Who’s Afraid Of Dynasties?

by Jose Ma. Montelibano

A most controversial subject for some, but some of the noisiest kind, for sure. In the Philippines, derived from a Constitution that spoke against political dynasties but no specific law to define what dynasties are, and how to prevent them, and consequently, no implementing rules and regulations.

We have nothing but dictionaries to work with as far as definitions are concerned. Unfortunately, though, dictionaries are good at giving definitions but no help whatsoever in suggesting how to dismantle a cyclic reality in many societies.

Let me cite two main definitions of dynasties:

1) a line of hereditary rulers of a country, and

2) a succession of people from the same family who play a prominent role in business, politics or another field.

It really gets more interesting when dictionaries help in definitions. It objectifies many emotional and partisan views, and even expands the playing field to the more substantive. The 1987 Constitution says “The State shall guarantee equal access to opportunities for public service and prohibit political dynasties as may be defined by law.” No deadline, no definition, and equals no nothing.

Not that it is bad, the no nothing part, in a democracy, that is.

A line of hereditary rulers of a country. In a democracy, there is no line of hereditary rulers, period. The succession to power is through elections, the winner being those chosen freely by the majority (or plurality) of qualified voters. That knocks out the most important definition, and reality, of dynasties.

Let’s go the the other major meaning – the succession of people from the same family who play a prominent role in business, politics or another field. This meaning is even more fluid, not subject to control precisely because it is fluid, and because prominence in business cannot be divorced from prominence in politics. Not in the Philippines, anyway.

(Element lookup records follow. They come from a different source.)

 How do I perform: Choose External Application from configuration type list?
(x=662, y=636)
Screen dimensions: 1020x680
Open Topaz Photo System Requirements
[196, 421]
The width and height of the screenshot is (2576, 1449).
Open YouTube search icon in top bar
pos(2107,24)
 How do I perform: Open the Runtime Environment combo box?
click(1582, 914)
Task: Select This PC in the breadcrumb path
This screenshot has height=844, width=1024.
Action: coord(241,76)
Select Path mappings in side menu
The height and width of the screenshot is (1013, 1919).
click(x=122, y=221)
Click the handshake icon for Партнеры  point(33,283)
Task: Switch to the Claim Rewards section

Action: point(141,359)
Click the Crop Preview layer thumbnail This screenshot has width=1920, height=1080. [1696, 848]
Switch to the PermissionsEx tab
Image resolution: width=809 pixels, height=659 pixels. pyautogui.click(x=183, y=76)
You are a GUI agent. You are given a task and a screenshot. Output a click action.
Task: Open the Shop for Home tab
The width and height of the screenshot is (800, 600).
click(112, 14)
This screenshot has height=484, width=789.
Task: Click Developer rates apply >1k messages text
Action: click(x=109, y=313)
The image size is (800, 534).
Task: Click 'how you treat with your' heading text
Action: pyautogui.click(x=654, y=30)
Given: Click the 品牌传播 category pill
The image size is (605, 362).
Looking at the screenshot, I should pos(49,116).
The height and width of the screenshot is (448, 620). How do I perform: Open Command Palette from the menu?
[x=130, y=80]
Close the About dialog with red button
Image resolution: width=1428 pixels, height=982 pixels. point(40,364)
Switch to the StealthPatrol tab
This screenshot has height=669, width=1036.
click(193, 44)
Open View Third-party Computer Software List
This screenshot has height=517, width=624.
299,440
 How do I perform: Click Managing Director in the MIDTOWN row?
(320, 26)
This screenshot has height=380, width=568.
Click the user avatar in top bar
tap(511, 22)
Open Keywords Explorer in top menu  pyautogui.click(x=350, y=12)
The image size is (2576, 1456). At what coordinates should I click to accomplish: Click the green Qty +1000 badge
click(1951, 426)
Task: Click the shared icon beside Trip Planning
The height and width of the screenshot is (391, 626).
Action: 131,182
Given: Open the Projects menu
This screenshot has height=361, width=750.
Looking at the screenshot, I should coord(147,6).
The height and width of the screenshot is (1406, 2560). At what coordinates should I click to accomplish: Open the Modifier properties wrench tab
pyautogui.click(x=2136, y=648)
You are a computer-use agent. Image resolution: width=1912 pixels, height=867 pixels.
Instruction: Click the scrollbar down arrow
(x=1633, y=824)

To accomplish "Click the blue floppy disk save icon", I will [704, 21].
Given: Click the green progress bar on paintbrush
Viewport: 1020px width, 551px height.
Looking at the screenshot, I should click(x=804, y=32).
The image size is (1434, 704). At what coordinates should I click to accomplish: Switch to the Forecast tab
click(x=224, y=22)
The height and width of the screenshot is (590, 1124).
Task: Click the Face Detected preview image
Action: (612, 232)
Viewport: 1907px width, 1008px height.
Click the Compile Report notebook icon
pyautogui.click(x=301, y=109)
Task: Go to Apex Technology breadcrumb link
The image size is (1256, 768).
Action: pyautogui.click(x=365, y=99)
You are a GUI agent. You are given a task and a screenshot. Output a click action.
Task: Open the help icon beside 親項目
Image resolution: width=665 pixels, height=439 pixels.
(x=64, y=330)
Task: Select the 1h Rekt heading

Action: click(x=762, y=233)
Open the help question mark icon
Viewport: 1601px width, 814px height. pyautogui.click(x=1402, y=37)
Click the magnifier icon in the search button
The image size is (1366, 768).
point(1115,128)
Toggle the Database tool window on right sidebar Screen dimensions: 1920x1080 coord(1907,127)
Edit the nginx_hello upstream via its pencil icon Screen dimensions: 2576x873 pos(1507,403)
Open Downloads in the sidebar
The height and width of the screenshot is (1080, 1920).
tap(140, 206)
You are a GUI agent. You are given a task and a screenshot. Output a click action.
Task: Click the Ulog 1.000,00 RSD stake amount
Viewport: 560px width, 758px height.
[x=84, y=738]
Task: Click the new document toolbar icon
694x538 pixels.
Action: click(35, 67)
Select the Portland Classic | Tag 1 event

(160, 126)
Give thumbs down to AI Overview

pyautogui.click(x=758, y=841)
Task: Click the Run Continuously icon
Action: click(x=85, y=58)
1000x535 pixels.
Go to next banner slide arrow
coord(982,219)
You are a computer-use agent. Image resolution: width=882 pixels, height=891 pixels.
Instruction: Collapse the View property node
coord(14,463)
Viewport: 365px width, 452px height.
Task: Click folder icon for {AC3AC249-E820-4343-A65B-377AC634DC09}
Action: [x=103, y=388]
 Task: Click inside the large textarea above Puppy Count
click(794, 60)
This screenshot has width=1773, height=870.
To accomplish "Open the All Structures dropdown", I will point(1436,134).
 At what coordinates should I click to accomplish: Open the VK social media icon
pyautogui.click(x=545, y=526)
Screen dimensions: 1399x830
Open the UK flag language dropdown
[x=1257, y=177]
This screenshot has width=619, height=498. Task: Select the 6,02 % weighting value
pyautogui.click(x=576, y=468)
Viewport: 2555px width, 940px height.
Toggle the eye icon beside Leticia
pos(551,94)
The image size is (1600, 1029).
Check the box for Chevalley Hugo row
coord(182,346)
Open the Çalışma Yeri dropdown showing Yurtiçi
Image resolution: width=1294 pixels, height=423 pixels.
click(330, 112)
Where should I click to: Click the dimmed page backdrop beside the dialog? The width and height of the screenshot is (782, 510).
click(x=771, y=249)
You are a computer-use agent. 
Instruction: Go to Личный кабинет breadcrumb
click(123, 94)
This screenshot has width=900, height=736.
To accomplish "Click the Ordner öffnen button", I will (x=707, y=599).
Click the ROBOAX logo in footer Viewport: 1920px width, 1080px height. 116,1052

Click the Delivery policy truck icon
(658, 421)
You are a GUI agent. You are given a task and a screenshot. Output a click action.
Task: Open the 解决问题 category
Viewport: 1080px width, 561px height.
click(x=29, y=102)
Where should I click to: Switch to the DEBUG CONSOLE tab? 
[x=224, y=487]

In fact, referring to two articles ago about poverty triggered by some statements and statistics from World Bank officials, it can appear by logical correlation that corruption is the lesser evil compared to poverty. If only a handful of families, let us say 100 out of 18 million Filipino families, through their wealth and business empires, can control three fourths of a country’s Gross Domestic Product (GDP), do they qualify to be dynasties?

Not according to the Constitution. But according to reality, they are a greater force that is familial as well, meaning there are hereditary successions, which may not be engaged in politics directly but can dictate to politics from the power of money and influence. Put all the politicians together and they cannot control the economy as much as the dynastic moguls or taipans do. So who controls who? So which dynasty ought to be prevented more?


In the case of the business or economic elite, the citizens of the republic do not elect them. The ones who begin the dynasty may just have been an ordinary Filipino who got lucky, and we have many examples of that from Henry Sy to Lucio Tan. But as they grow bigger and reach the status of mogul or taipan, practical reality forces them to engage politicians, and vice versa. There is no person among the business elite who have no political engagement, mostly as political donors or even as political backers, maybe even as kingmakers.

It is again corruption that drives the noise against political dynasties. Politicians with good public records and supported by their constituents are not the objects of anti-dynasty moves, they are, in fact, the opposite. And by being politicians with bad service record and not supported by their constituents, they cannot become dynasties.

Except by force. And we don’t need new laws against that, just a no-nonsense police or military.

Except by bribery or vote-buying. Again, we don’t need new laws against that but an effective application of those laws.

The problem is solving one problem by being blind to what caused them in the first place. If the use of force or intimidation is addressed, dynasties will have to be popularly elected. If vote-buying is confronted effectively, then dynasties will have to be popularly elected. And if they are elected by their popularity, no law should intervene to subvert the popular will. In a democracy, that is.

Social media, and an outspoken politician or two, often point to the electorate as the cause of corrupt politicians getting into office. I have often heard the word “bobo” to describe voters who elect politicians who are not the choice of the ones calling them “bobo.” I wish these voters will keep electing candidates they like, especially if these candidates are not the preferences of those calling them “bobo.” The lack of respect for others, poor as they may be, less educated as they may be, is worse than corruption, period. In the past, bloody revolutions have cut their heads off.

Those who are extending the state of poverty from colonial times to the present are not corrupt politicians, they are also corrupt businesses. Can politicians buy businessmen or can businessmen buy politicians? Can politicians really scare businessmen, especially the top 50 families who control the economy? Or are businesses playing ball because they want advantages for their businesses?

We cannot be selective in wanting to dismantle dynasties. We cannot be stupid in our reasons for wanting to do so. If it is corruption we wish to dismantle, dynasties make it easier for us to identify whom to watch. We just need to know who has the power. More than that, we just need to know who can buy power.

Some good news, though. Studies have it that family corporations last only from two to three generations. Politicians will not fare better.